Von Hans-Ueli Läppli
Bundesrat Beat Jans hat kürzlich Äußerungen zur geplanten Schutzklausel bezüglich der Zuwanderung aus der EU gemacht, die für Verwirrung sorgten. Er behauptete, dass die Schweiz mittels dieser Klausel die Einwanderung regulieren könne, obwohl dies den bisher veröffentlichten Details des neuen bilateralen Abkommens mit der EU widerspricht.
Die Schweizer Zuwanderungspolitik befindet sich traditionell im Spannungsfeld mit der Europäischen Union. Während die Schweizer Regierung aufgrund steigender Mieten und angespannter Wohnsituation eine Limitierung der Zuwanderung in Betracht zieht, betrachtet die EU-Kommission die Personenfreizügigkeit als zentralen Bestandteil der europäischen Integration.
Verwunderlich ist daher die Stellungnahme von Bundesrat Jans zur Nachhaltigkeitsinitiative der SVP, welche einer Begrenzung der Schweizer Bevölkerung auf zehn Millionen Menschen das Wort redet. Jans argumentiert, ein direkter Gegenvorschlag sei unnötig, da die Schutzklausel mit der EU ähnliche Regulierungen zulasse. Doch die genauen Mechanismen dieser Klausel sind noch unbekannt.

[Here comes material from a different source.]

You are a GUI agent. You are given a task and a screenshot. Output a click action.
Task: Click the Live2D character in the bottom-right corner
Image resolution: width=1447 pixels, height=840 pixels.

Die Reaktion aus Brüssel war zurückhaltend bis skeptisch. Experten betonen, dass die Schutzklausel nur unter strikten Bedingungen wirksam würde. Zwei spezifische Anforderungen müssten dafür erfüllt sein: erstens, dass sich die Schweiz in einer wirtschaftlichen Notlage befindet und zweitens, dass diese direkt auf EU-Zuwanderung zurückzuführen ist.
Zudem müsste ein Schiedsgericht in der EU die Notwendigkeit der Maßnahme bestätigen.
Angesichts der stabilen Wirtschaftslage der Schweiz erscheint es kaum vorstellbar, dass diese Klausel jemals angewandt wird. Dass dann letztendlich ein EU-Gericht entscheiden muss, könnte man fast als schlechten Scherz auffassen.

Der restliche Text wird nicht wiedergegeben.